Coema aprova termelétrica de R$ 6,75 bi no Pecém

Com capacidade de dobrar a produção de energia do Ceará, empreendimento será o segundo maior investimento privado da História do Ceará, sendo menor apenas que a Siderúrgica.


Área destinada ao fracassado projeto da refinaria da Petrobras abrigará a nova termelétrica.

Por Fábio Campos
fabiocampos@focus.jor.br

Por 25 a 5, o Conselho Estadual do Meio Ambiente (Coema) aprovou hoje (no início da noite desta quinta-feira, 04) o projeto da usina termelétrica Portocem, que será localizada no Complexo Industrial e Portuário do Pecém (CIPP). O empreendimento tem potência de geração de 2.189,6 MW. Com valor previsto de R$ 6,75 bilhões, o empreendimento será o segundo maior investimento privado da História do Ceará, sendo menor apenas que a Siderúrgica.

Com a aprovação pelo Coema, a empresa está apta a concorrer ao próximo leilão do Ministério das Minas e Energia, marcado para outubro próximo. Completa, a Portocem praticamente vai dobrar a produção de energia do Ceará. E o melhor: trata-se de energia limpa. Uma estação de captação de água do mar será utilizada para a operação. Portanto, o projeto não contempla o uso de água doce.

“Caso o projeto passe pelo leilão, será o começo de uma cadeia econômica com matriz de energia limpa, consolidando um novo cluster no Ceará em bases bem mais modernas que as termelétricas já instaladas”, comemora o secretário de Desenvolvimento Econômico, Francisco Maia Jr.

O projeto é dividido em módulos I, II e III. Na primeira, são 1,047 MW. Os eixos II e III possuem respectivamente 571,3 MW de capacidade de geração.

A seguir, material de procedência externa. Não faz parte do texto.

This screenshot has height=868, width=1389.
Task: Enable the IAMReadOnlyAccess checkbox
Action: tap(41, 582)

A unidade ficará a 14 quilômetros do Porto do Pecém, na área antes destinada à refinaria premium da Patrobras, que foi abortada. Um gasoduto interligará o empreendimento aos navios gaseiros.

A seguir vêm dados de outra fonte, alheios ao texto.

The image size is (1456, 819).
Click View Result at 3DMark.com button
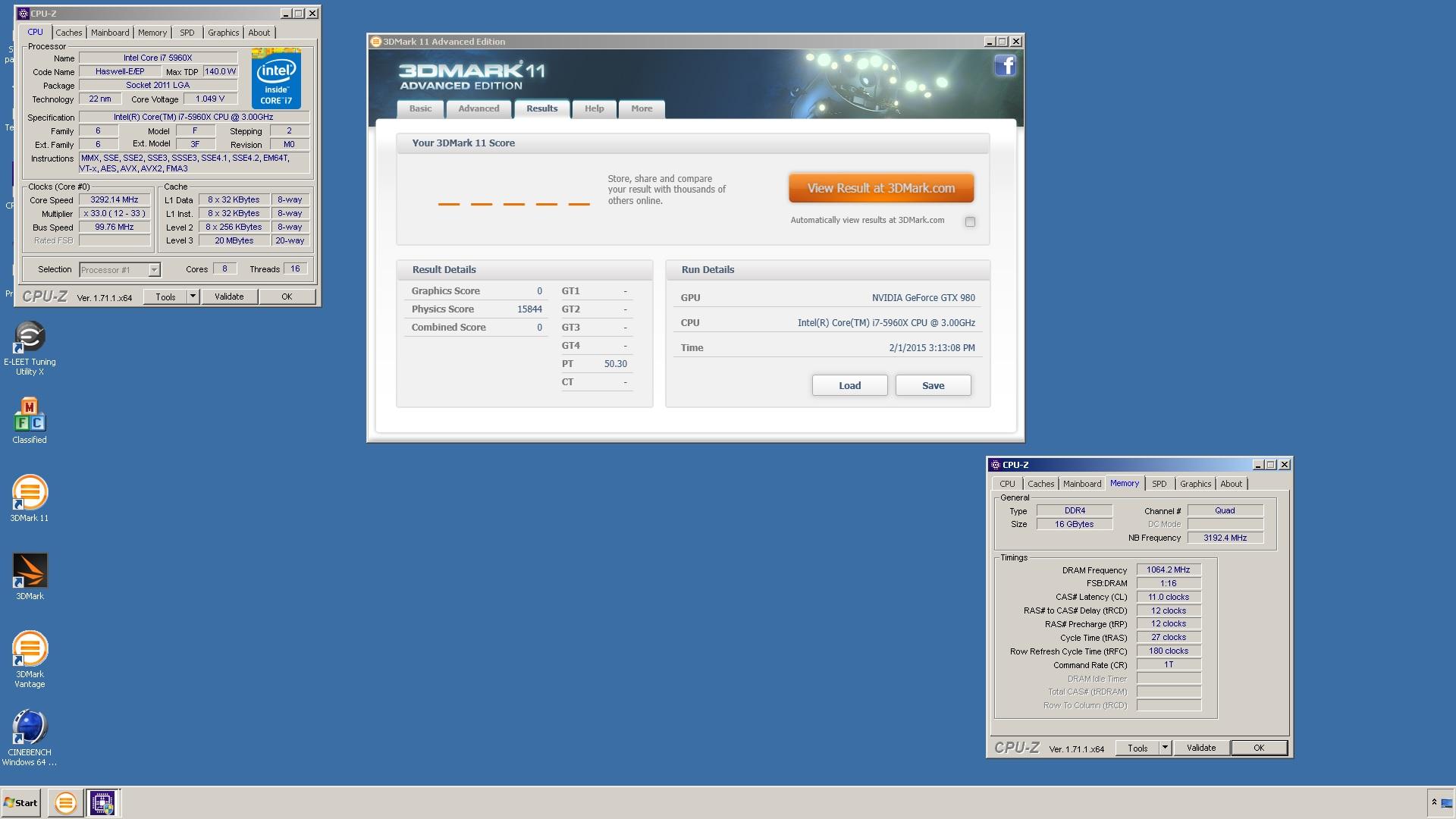880,188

“A unidade de geração de energia UTE Portocem está situada em um local, onde anteriormente estava prevista a antiga Refinaria Premium da Petrobras. Para o EIA/Rima da UTE Portocem, o local foi estudado novamente. Portanto, já é um lugar que foi bastante analisado na parte ambiental”, declarou a empresa durante das audiências públicas.

Por fim, haverá também uma adutora de retorno e emissário submarino para o lançamento dos efluentes líquidos tratados no mar. O comprimento é de 13 quilômetros.